Я преуспела в науке, потому что совсем не умею слушать. Если прислушиваться к словам других людей, я одновременно умна и глупа, пытаюсь сделать слишком много, но при этом сделанное мною слишком незначительно, не смогу достичь желаемого потому, что женщина, и при этом пользуюсь некими привилегиями только потому, что женщина. Мне говорили: я могу обрести жизнь вечную, и говорили: я загоню себя в могилу раньше срока. Критиковали за излишнюю женственность и не доверяли из-за излишней мужественности. Предупреждали, что я принимаю все слишком близко к сердцу, и осуждали за бессердечность. Но все это говорили мне люди, понимавшие настоящее и способные видеть будущее не больше и не меньше, чем я сама. Эти противоречащие друг другу утверждения заставили меня осознать: я — женщина-ученый и именно поэтому никто не понимает,
Я приняла тот факт, что не знаю всего, что должна, — но так или иначе знаю все необходимое. Я не знаю, как сказать «Я люблю тебя», но знаю, как это показать. Те, кто любит меня, сделаны из того же теста.
Наука — это работа, не больше и не меньше. И мы продолжим ее делать, пока солнце встает на востоке, а недели сменяют друг друга, складываясь в месяцы. Я ощущаю тепло того же сияющего солнца, которое светит и лесу, и всему зеленому миру, но в глубине души знаю: я не растение. Скорее уж муравей, устремляющийся на поиски и добычу отдельных сухих иголок. Он переносит их на своей спине, одну за другой, через весь лес — и понемногу добавляет в гору игл настолько большую, что мне удается целиком вообразить лишь крошечный ее уголок.
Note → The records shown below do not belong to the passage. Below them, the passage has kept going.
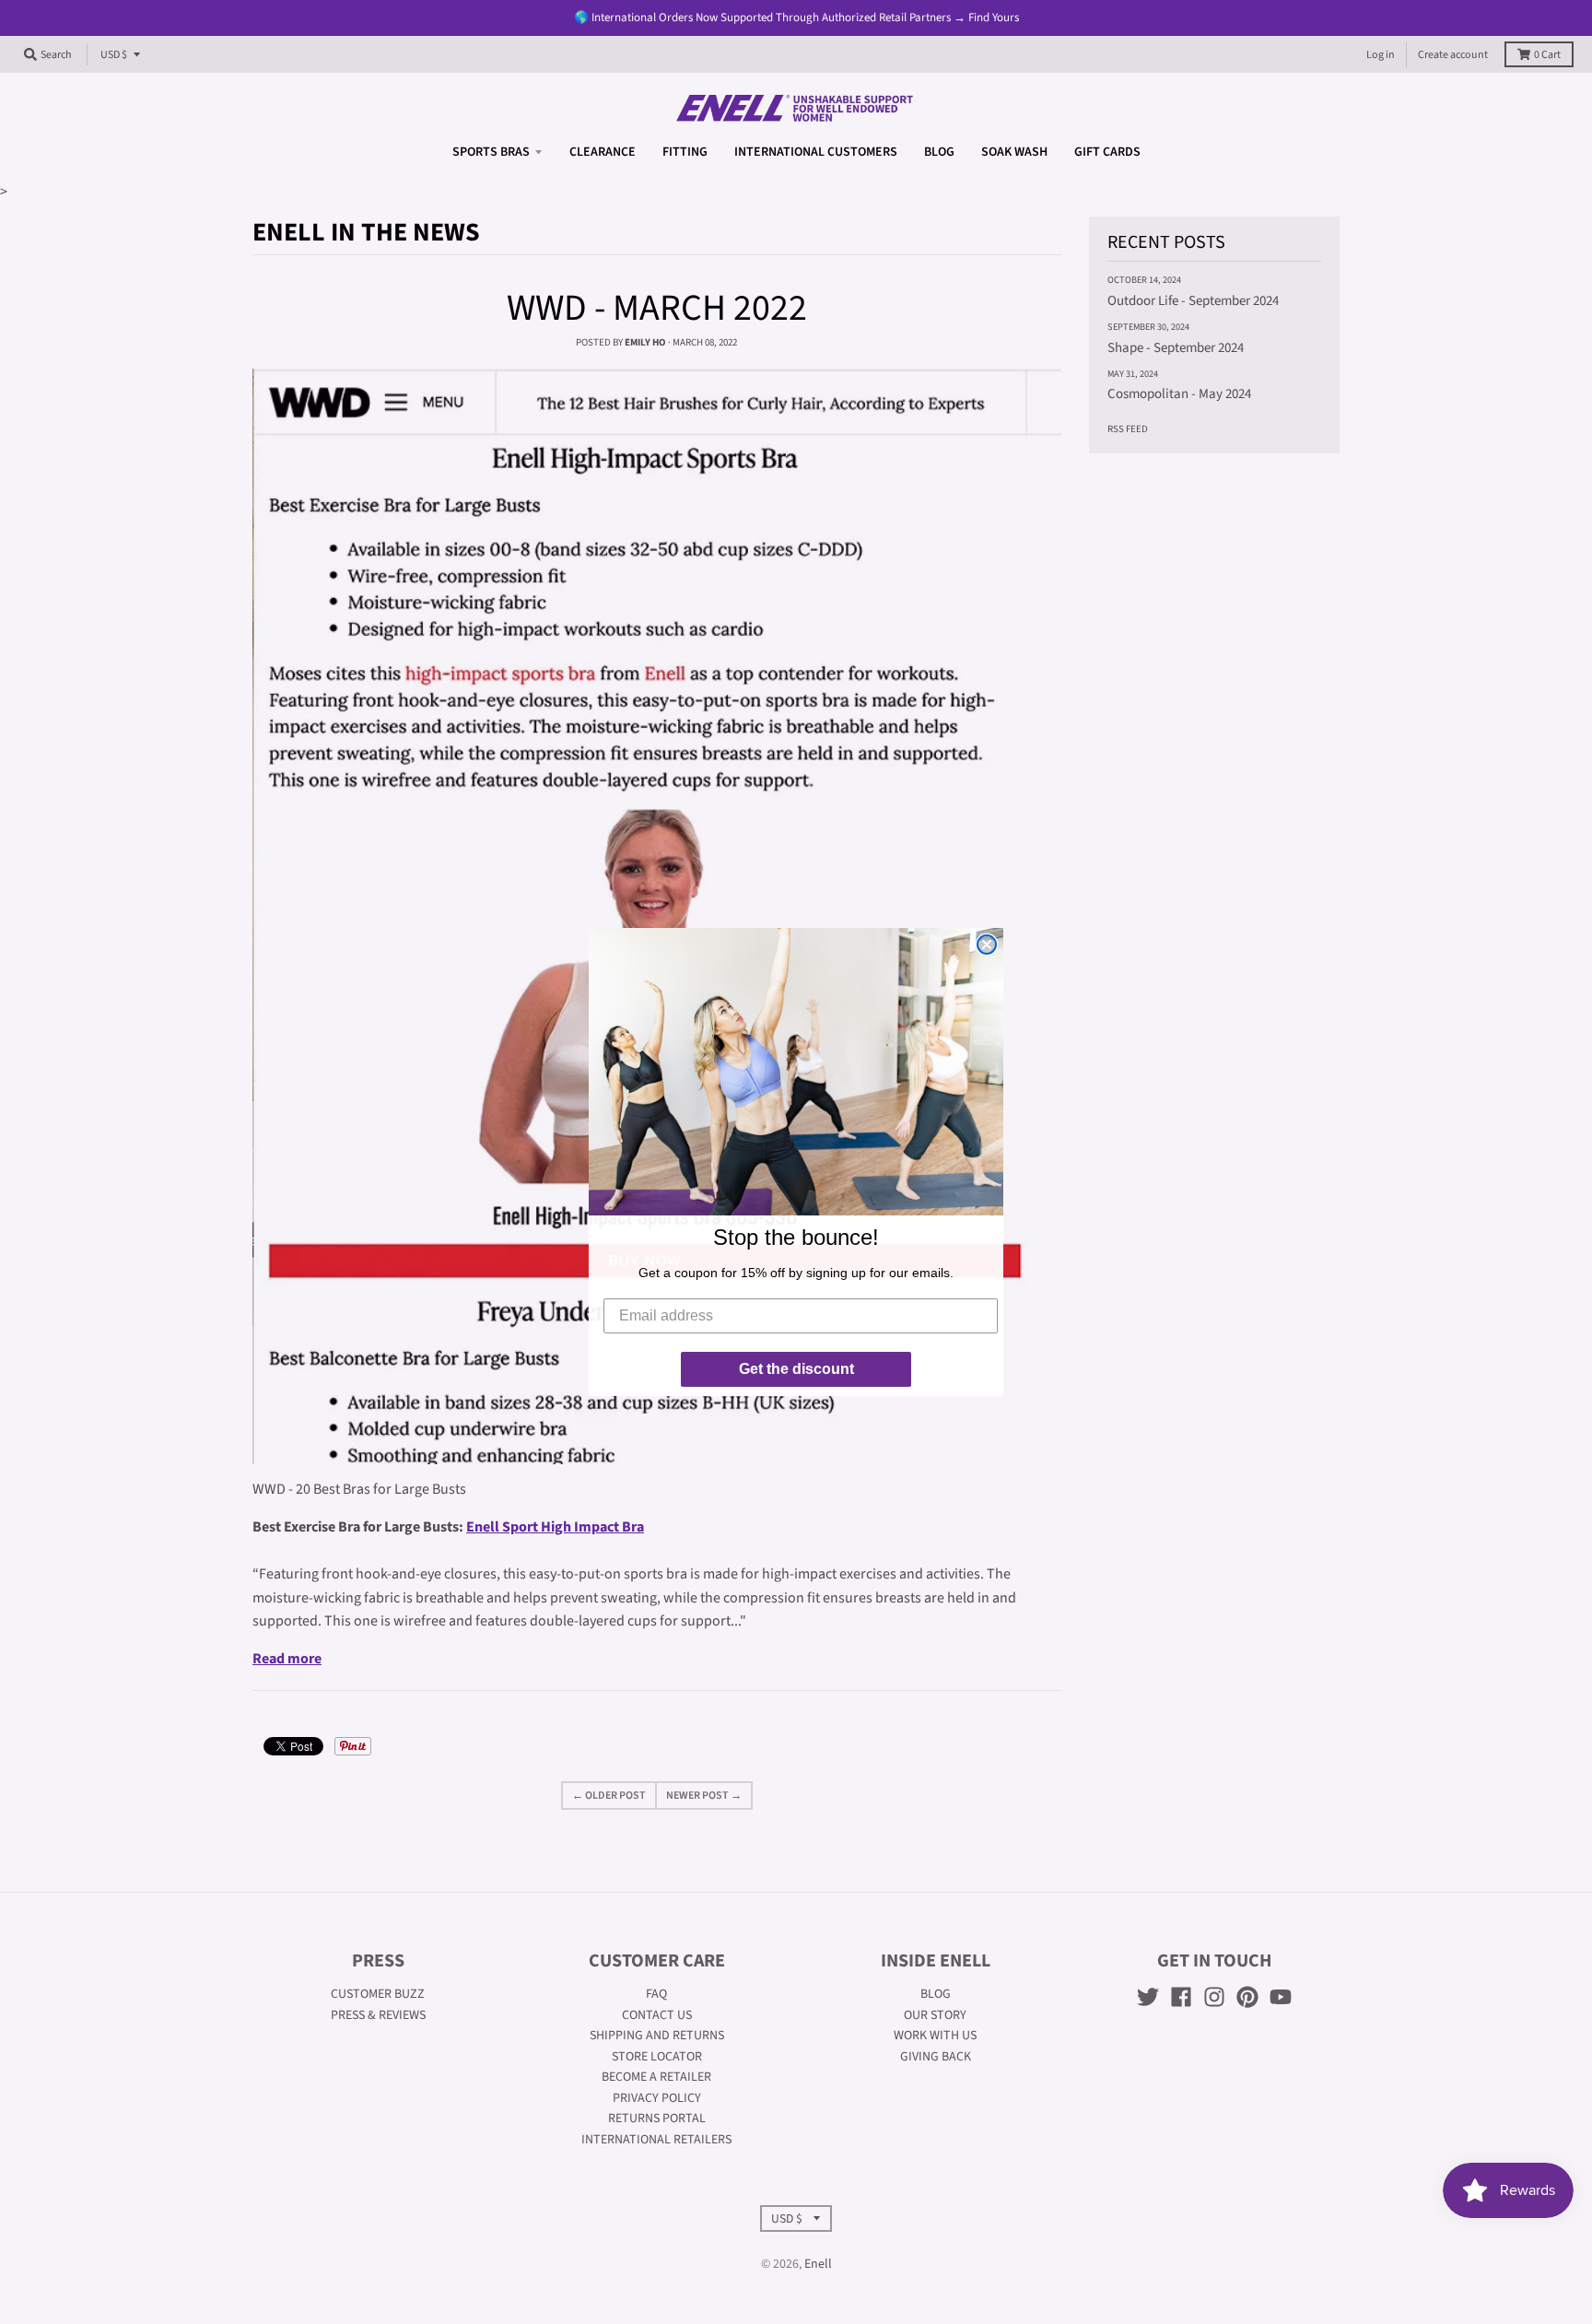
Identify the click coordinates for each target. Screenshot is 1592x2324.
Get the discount (796, 1369)
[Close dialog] (986, 944)
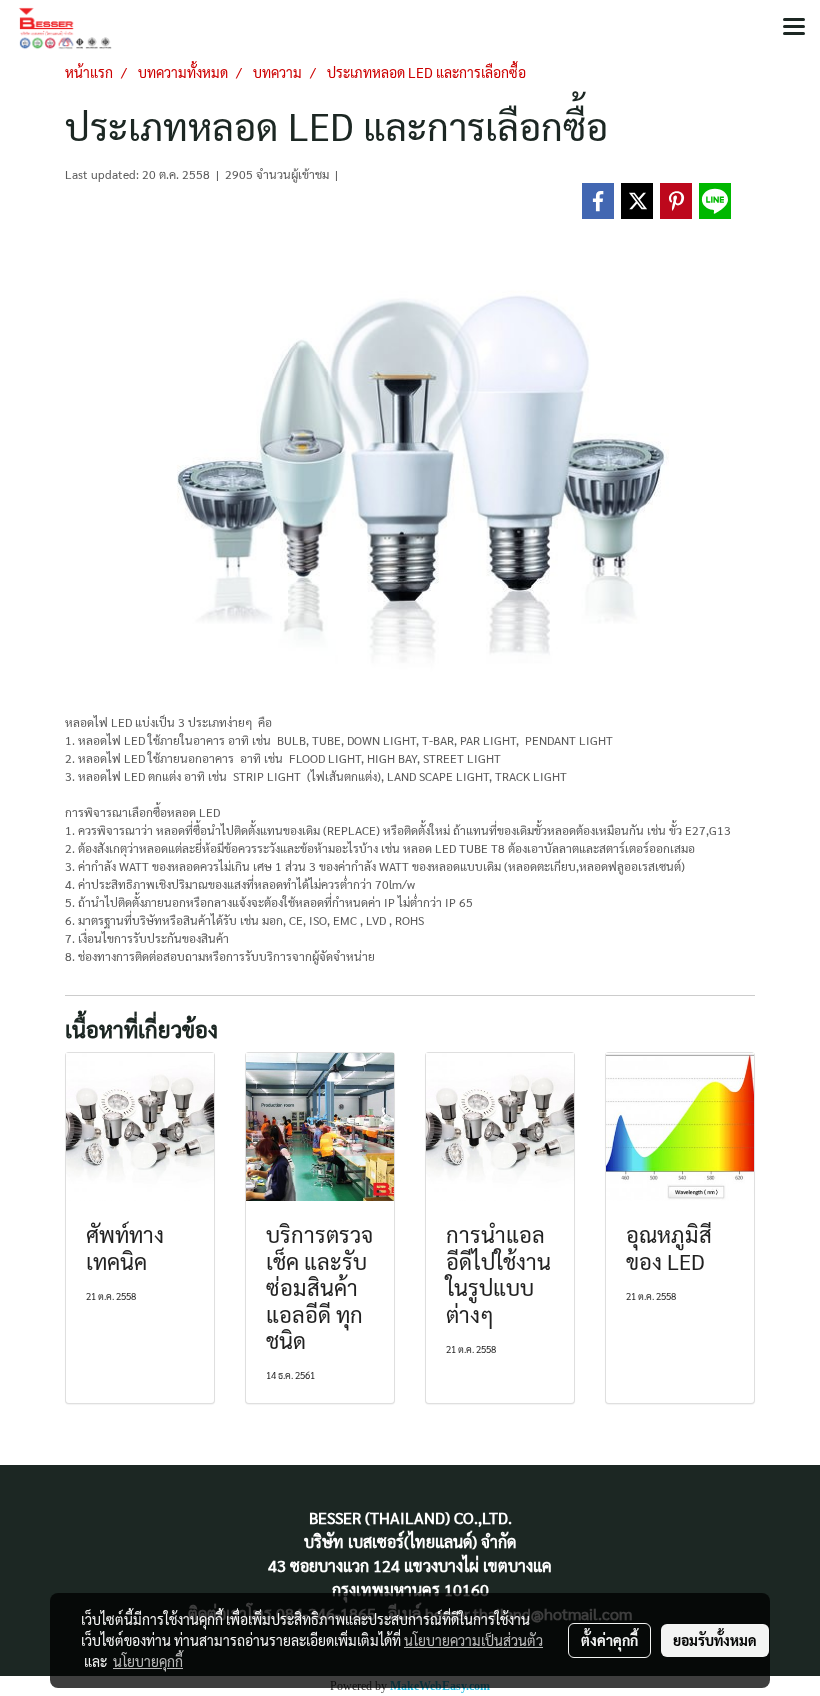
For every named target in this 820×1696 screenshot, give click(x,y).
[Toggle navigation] (794, 28)
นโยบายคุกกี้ (148, 1661)
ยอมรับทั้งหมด (715, 1640)
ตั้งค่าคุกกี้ (609, 1640)
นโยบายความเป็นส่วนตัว (473, 1640)
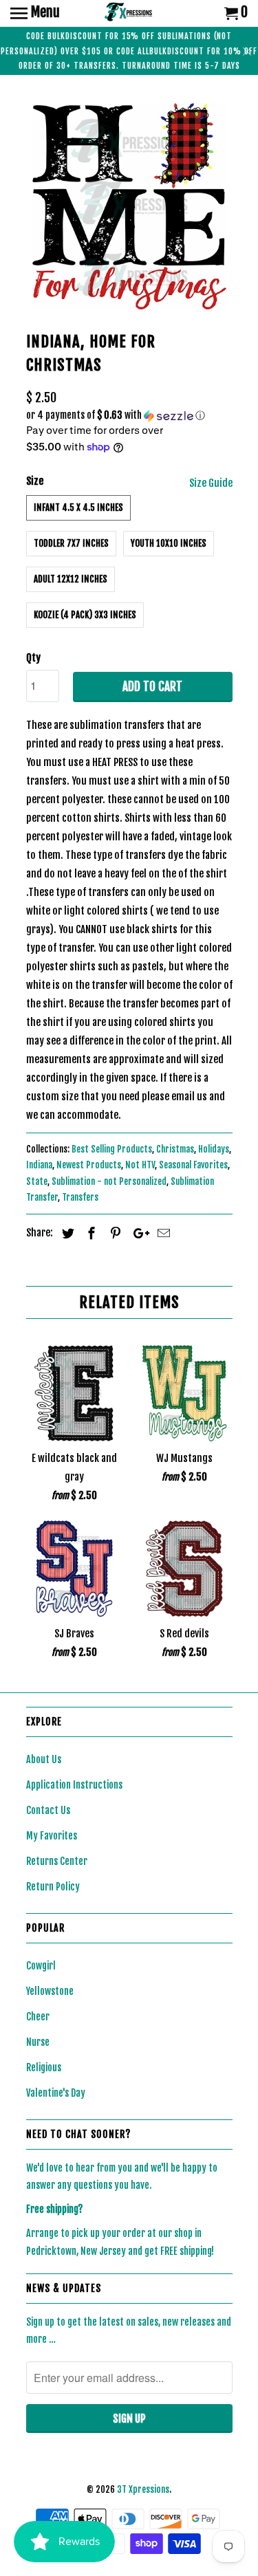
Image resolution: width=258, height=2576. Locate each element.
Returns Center (56, 1861)
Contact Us (48, 1810)
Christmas (175, 1149)
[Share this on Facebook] (89, 1233)
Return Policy (53, 1886)
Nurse (38, 2042)
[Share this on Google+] (138, 1233)
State (36, 1181)
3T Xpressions (143, 2489)
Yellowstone (50, 1991)
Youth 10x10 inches (168, 543)
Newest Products (88, 1164)
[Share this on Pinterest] (114, 1233)
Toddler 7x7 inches (71, 543)
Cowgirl (41, 1966)
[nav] (35, 14)
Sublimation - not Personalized (109, 1181)
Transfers (80, 1197)
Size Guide (211, 483)
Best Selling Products (112, 1149)
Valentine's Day (55, 2093)
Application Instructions (74, 1785)
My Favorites (51, 1836)
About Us (43, 1759)
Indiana (39, 1164)
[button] (129, 415)
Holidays (213, 1149)
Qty (33, 657)
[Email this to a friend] (162, 1233)
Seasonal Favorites (193, 1164)
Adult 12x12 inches (70, 579)
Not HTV (140, 1164)
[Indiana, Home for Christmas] (129, 206)
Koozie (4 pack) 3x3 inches (85, 614)
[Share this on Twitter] (66, 1233)
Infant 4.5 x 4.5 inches (78, 507)
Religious (43, 2067)
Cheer (38, 2016)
Я — ученый. Просто муравей — незначительный и безымянный, — но я сильнее, чем кажусь, и являюсь частью чего-то существенно большего. Вместе мы строим нечто, способное вызвать удивление у внуков наших внуков, а в процессе то и дело сверяемся с весьма неточными указаниями, оставленными дедами наших дедов. Оставаясь маленькой живой частичкой научного сообщества, я просиживала бессчетные ночи в темноте, жгла свечи и с ноющим сердцем наблюдала за доселе неизвестным мне миром. Как и любому исследователю, на протяжении веков становившемуся хранителем драгоценных тайн, мне нужно было с кем-то поделиться этим знанием.
Эпилог
Растения не похожи на нас — причем в самых основополагающих аспектах. Если я возьмусь перечислять различия между растениями и животными, передо мной развернутся такие горизонты, до которых я вряд ли доберусь. Вероятно, я десятилетиями изучала растения именно для того, чтобы все же признать: мы никогда не сможем их понять. Только учитывая их безграничную инаковость, мы можем быть уверены, что не проецируем на объект исследования самих себя. И лишь тогда наконец начинаем понимать, что же происходит на самом деле.
Наш мир незаметно приходит в упадок. Человеческая цивилизация низвела значение растений, царство которых насчитывает 400 миллионов лет, до трех вещей: еды, лекарств и древесины. Одержимые стремлением заполучить их как можно больше и сделать все это еще более полезным и разнообразным, мы привели мир растений в такое бедственное состояние, какого он не достиг бы и за миллионы лет природных катастроф. Всюду, словно безумные грибницы, расползаются побеги дорог, а канавы на их обочинах становятся могилами для миллионов видов растений, уничтоженных во имя прогресса. Современная планета Земля — наглядное воплощение сказки доктора Сьюза: начиная с 1990-го мы каждый год оставляем за собой больше восьми миллиардов новых пней. Если продолжать рубить здоровые деревья такими темпами, не пройдет и шестисот лет, как не останется ничего, кроме этих пеньков. Моя работа заключается в том, чтобы доказать: наше время — время великой трагедии природы, но и сейчас о ней кто-то пытается заботиться.
Во многих языках мира прилагательное «зеленый» этимологически связано с глаголом «расти». При исследовании свободных ассоциаций участники соотносили слово «зеленый» с концепцией роста, спокойствием, миром и позитивным настроем. Наблюдения показали: даже мимолетный проблеск зелени повышает творческое начало, привносимое людьми в простейшие задачи. Но, если на нашу планету посмотреть из космоса, она с каждым годом становится все менее зеленой. В плохие дни кажется, что за время моей жизни глобальных проблем стало только больше, и горло сжимает величайший неотступный страх. Неужели мы покинем этот мир, а наши наследники останутся стоять на горе щебня — голодные и больные, измученные войной не меньше нас, но лишенные даже крохотной радости и обещания мира, которые несут зеленые листья? В хорошие дни я чувствую, что могу это изменить.